• Task details
Put every line of text from the rows below into a numbered list, skipping blank lines and leaving the pictures out.

• Information provided
※ ※ ※
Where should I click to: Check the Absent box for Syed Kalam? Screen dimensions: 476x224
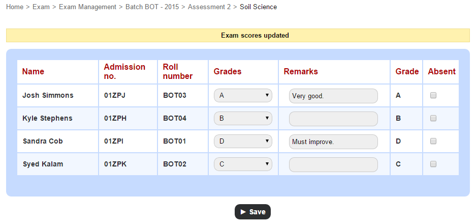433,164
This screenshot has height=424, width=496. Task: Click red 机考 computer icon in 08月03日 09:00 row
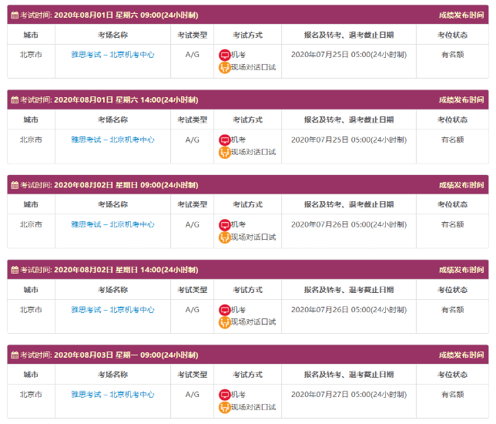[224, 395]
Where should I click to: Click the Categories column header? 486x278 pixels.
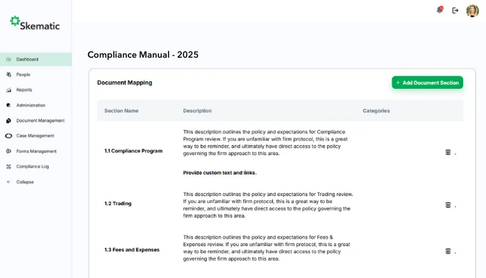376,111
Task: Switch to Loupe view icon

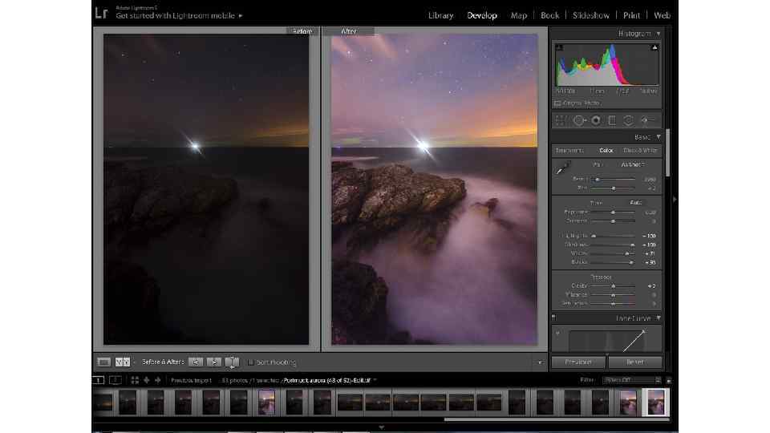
※ ※ ※
• Answer to the exercise
1. Where should I click to: Check the Absent box for Syed Kalam? Screen dimensions: 476x224
2. 433,164
3. This screenshot has height=424, width=496. Task: Click red 机考 computer icon in 08月03日 09:00 row
4. [224, 395]
5. Where should I click to: Click the Categories column header? 486x278 pixels.
6. 376,111
7. Task: Switch to Loupe view icon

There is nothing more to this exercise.